Sponsored by Premedix Academy

About this trial

Last updated 9 months ago

Study ID

012025

Status

Enrolling by invitation

Type

Observational

Placebo

No

Accepting

18+ Years
All Sexes

Trial Timing

Started a year ago

What is this trial about?

Cardiogenic shock (CS) is a severe complication of acute coronary syndrome (ACS) with mortality approaching 50% despite the use of percutaneous mechanical circulatory support devices (pMCS).

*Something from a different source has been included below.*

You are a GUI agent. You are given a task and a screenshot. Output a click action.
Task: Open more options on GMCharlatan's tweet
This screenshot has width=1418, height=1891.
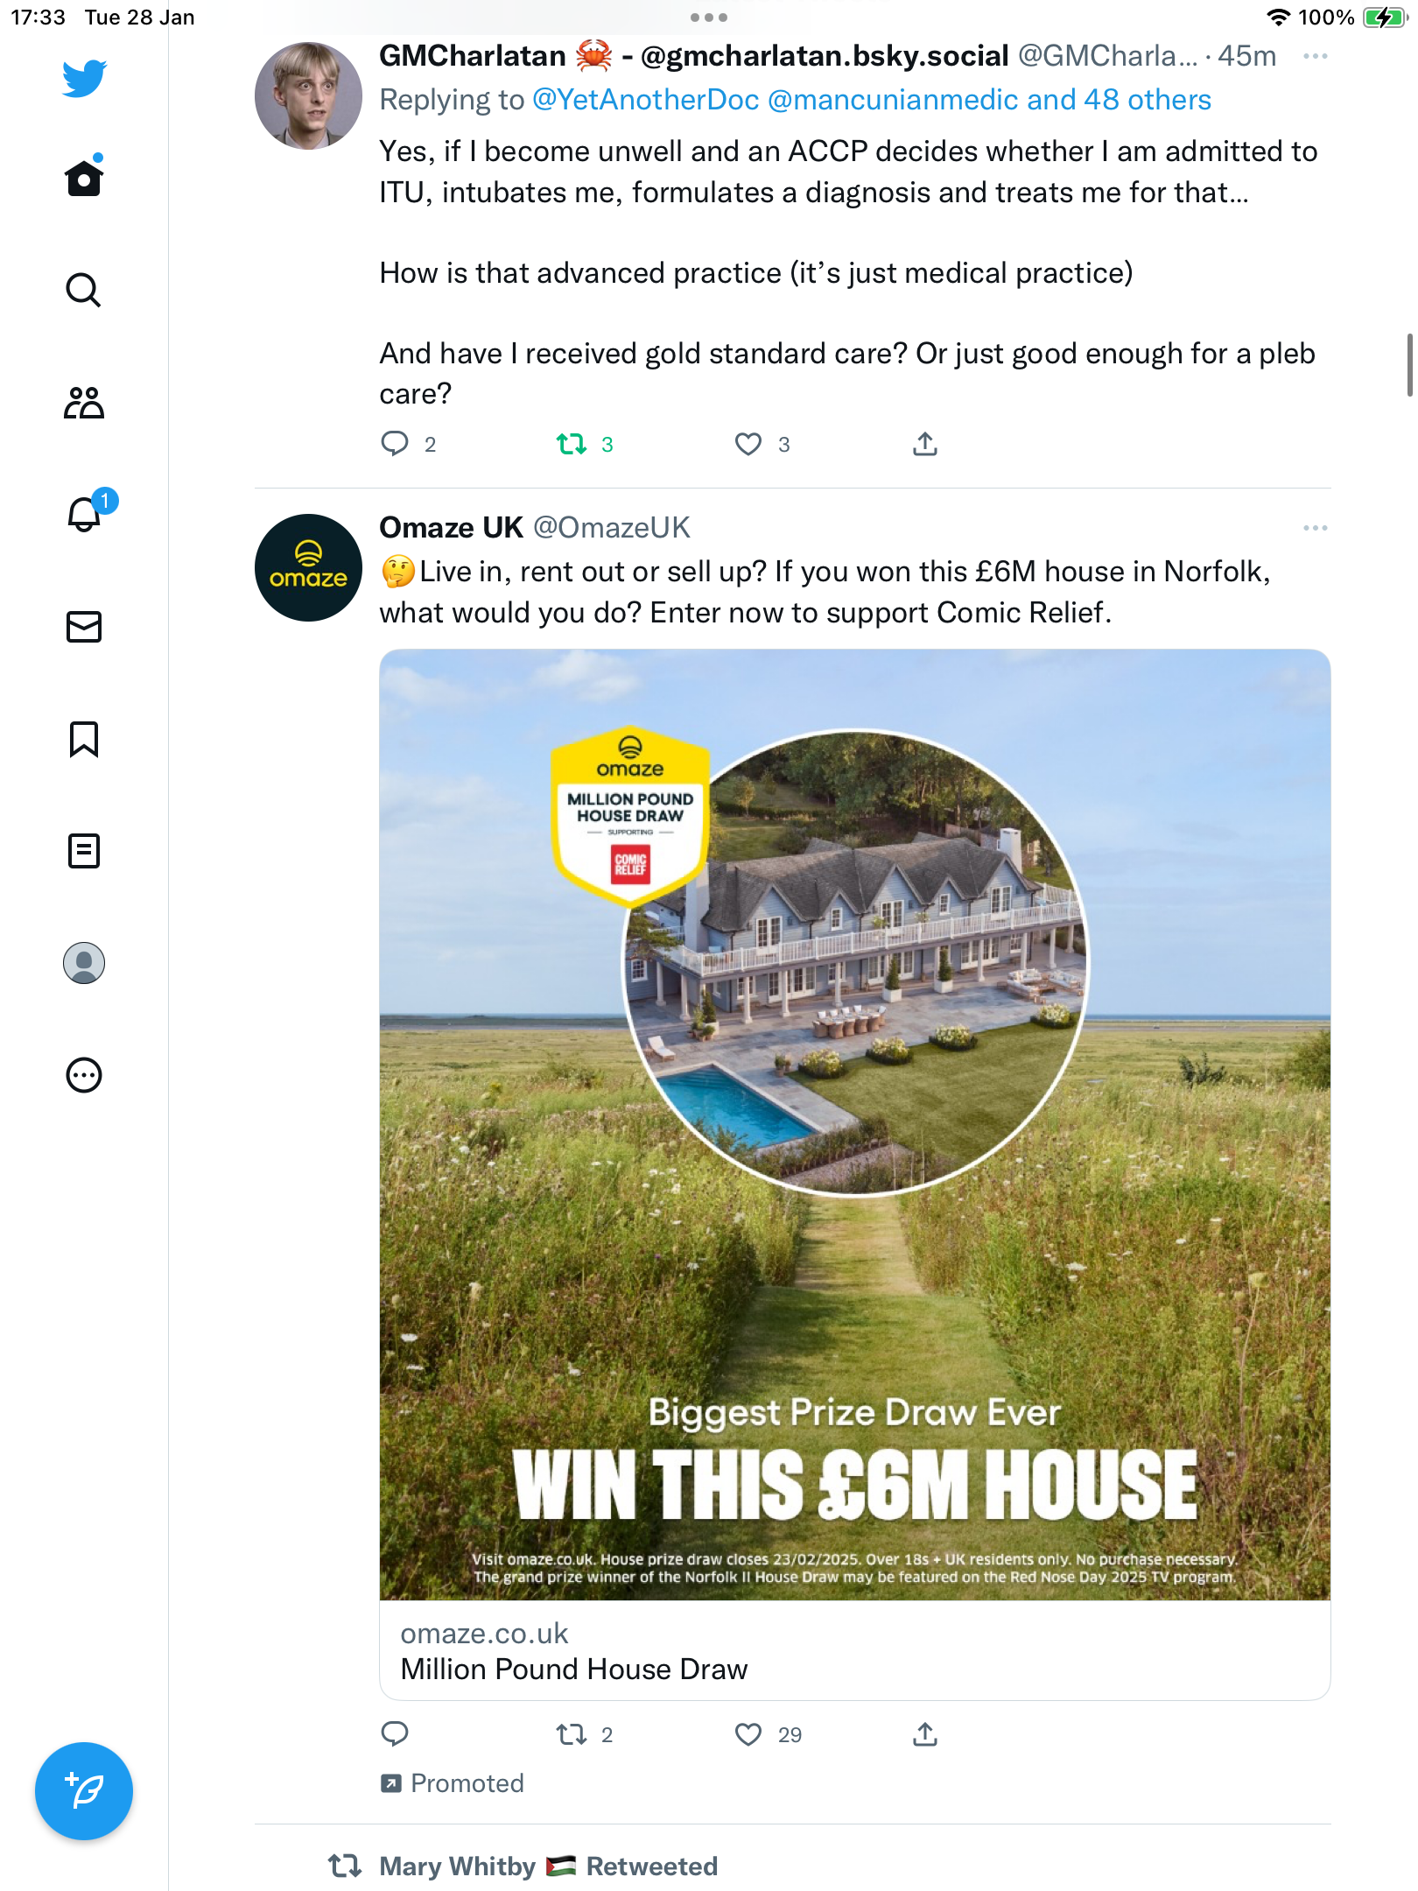[x=1315, y=56]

Identifying high-risk patients prior to the development of CS could allow pre-emptive use of pMCS possibly preventing CS. For this purpose, we derived and externally validated a machine learning score to predict in-hospital CS in patients with ACS with c-statistics: 0.844 (95% confidence interval, 0.841-0.847). STOPSCHOCK score is available as a web or smartphone application. The aim of this study is to prospectively validate the STOPSHOCK score on a large cohort of ACS patients in a real- world clinical environment.

What are the participation requirements?

Inclusion Criteria

* Patients aged >18 years.

* Admitted for acute coronary syndrome in CCU

Exclusion Criteria

* Patients aged < 18 years.

* Patients in CSWG-SCAI C, D or E CS the before the admission to CCU.